## SOURCE TEXT:
The complexity of the world model was such that Ultima VI became the first installment that would let the player get a job to earn money in lieu of the standard CRPG approach of killing monsters and taking their loot. You can buy a sack of grain from a local farmer, take the grain to a mill and grind it into flour, then sell the flour to a baker — or sneak into his bakery at night to bake your own bread using his oven. Even by the standards of today, the living world inside Ultima VI is a remarkable achievement — not to mention a godsend to those of us bored with killing monsters; you can be very successful in Ultima VI whilst doing very little killing at all.

A rare glimpse of Origin’s in-house Ultima VI world editor, which looks surprisingly similar to the game itself.

Plot spoilers begin!

It wasn’t until October of 1989, just five months before the game absolutely, positively had to ship, that Richard Garriott turned his attention to the Avatar’s reason for being in Britannia this time around. The core idea behind the plot came to him during a night out on Austin’s Sixth Street: he decided he wanted to pitch the Avatar into a holy war against enemies who, in classically subversive Ultima fashion, turn out not to be evil at all. In two or three weeks spent locked together alone in a room, subsisting on takeout Chinese food, Richard Garriott and Warren Spector created the “game” part of Ultima VI from this seed, with Spector writing it all down in a soy-sauce-bespattered notebook. Here Spector proved himself more invaluable than ever. He could corral Garriott’s sometimes unruly thoughts into a coherent plan on the page, whilst offering plenty of contributions of his own. And he, almost uniquely among his peers at Origin, commanded enough of Garriott’s respect — was enough of a creative force in his own right — that he could rein in the bad and/or overambitious ideas that in previous Ultimas would have had to be attempted and proved impractical to their originator. Given the compressed development cycle, this contribution too was vital. Spector:

An insanely complicated process, plotting an Ultima. I’ve written a novel, I’ve written [tabletop] role-playing games, I’ve written board games, and I’ve never seen a process this complicated. The interactions among all the characters — there are hundreds of people in Britannia now, hundreds of them. Not only that, but there are hundreds of places and people that players expect to see because they appeared in five earlier Ultimas.

Everybody in the realm ended up being a crucial link in a chain that adds up to this immense, huge, wonderful, colossal world. It was a remarkably complicated process, and that notebook was the key to keeping it all under control.

The chain of information you follow in Ultima VI is, it must be said, far clearer than in any of the previous games. Solving this one must still be a matter of methodically talking to everyone and assembling a notebook full of clues — i.e., of essentially recreating Garriott and Spector’s design notebook — but there are no outrageous intuitive leaps required this time out, nor any vital clues hidden in outrageously out-of-the-way locations. For the first time since Ultima I, a reasonable person can reasonably be expected to solve this Ultima without turning it into a major life commitment. The difference is apparent literally from your first moments in the game: whereas Ultima V dumps you into a hut in the middle of the wilderness — you don’t even know where in the wilderness — with no direction whatsoever, Ultima VI starts you in Lord British’s castle, and your first conversation with him immediately provides you with your first leads to run down. From that point forward, you’ll never be at a total loss for what to do next as long as you do your due diligence in the form of careful note-taking. Again, I have to attribute much of this welcome new spirit of accessibility and solubility to the influence of Warren Spector.

## EXERCISE SET:
a – Answer these questions using the Ultima VI excerpt, each on its own line:
(i) What does the player sell to a baker after taking grain to a mill?
(ii) In what month and year did Richard Garriott turn his attention to the Avatar's reason for being in Britannia?
(iii) Where does Ultima VI start the player?
b – According to the Ultima VI excerpt, why was Spector's ability to rein in Garriott's bad or overambitious ideas so important? Answer in one to three sentences.
c – Reproduce word for word everything in the Ultima VI excerpt from "Everybody in the" down to "all under control.".

## DATA:
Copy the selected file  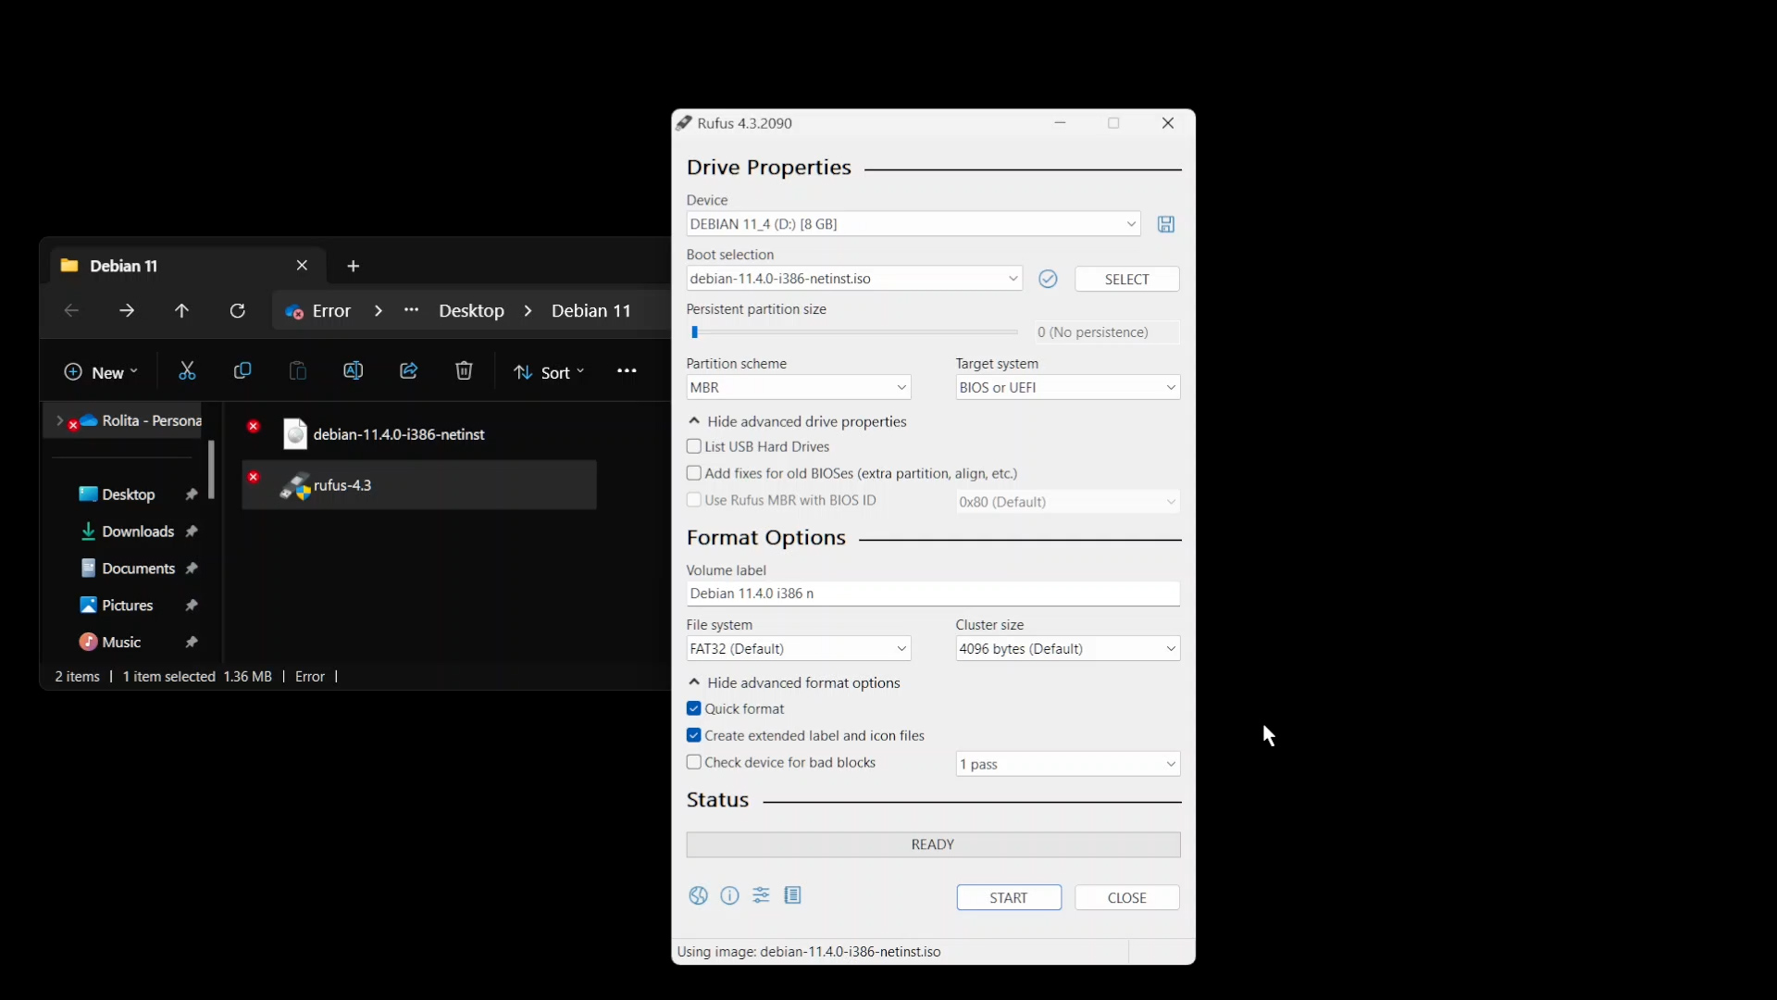tap(242, 370)
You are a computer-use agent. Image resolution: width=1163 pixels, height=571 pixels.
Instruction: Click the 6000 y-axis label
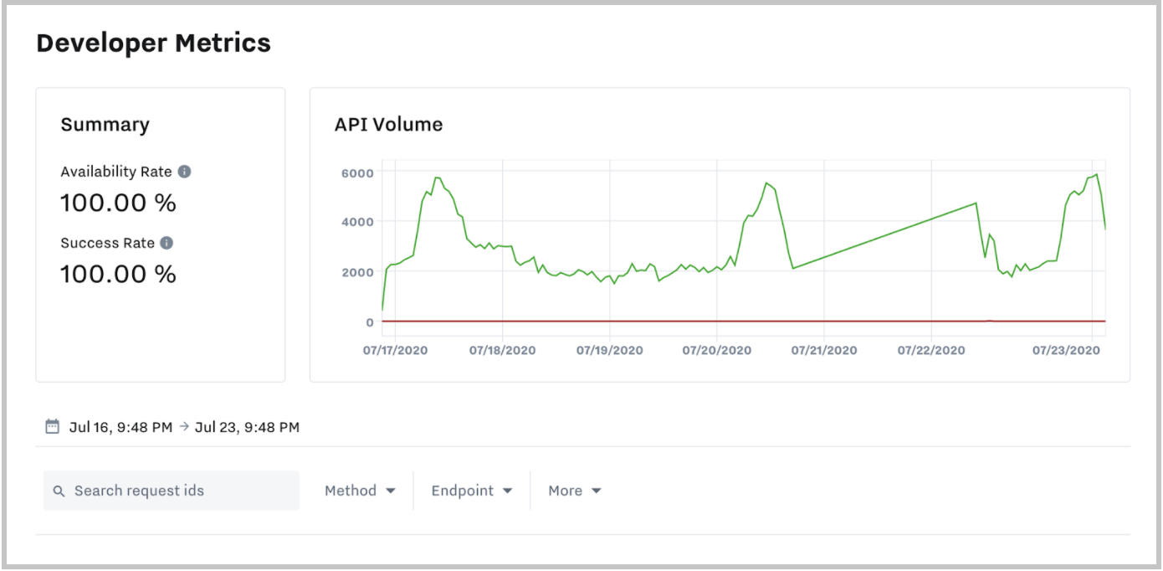356,172
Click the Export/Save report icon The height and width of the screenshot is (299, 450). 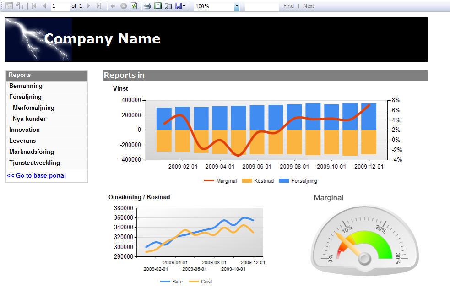178,6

## OUTPUTS IN ORDER:
a –
(i) Flour.
(ii) October 1989.
(iii) In Lord British's castle.

b – The development cycle was compressed: Garriott only turned to the plot in October 1989, five months before the game had to ship. Without Spector, those ideas would have had to be attempted and proved impractical, as in previous Ultimas.

c –
Everybody in the realm ended up being a crucial link in a chain that adds up to this immense, huge, wonderful, colossal world. It was a remarkably complicated process, and that notebook was the key to keeping it all under control.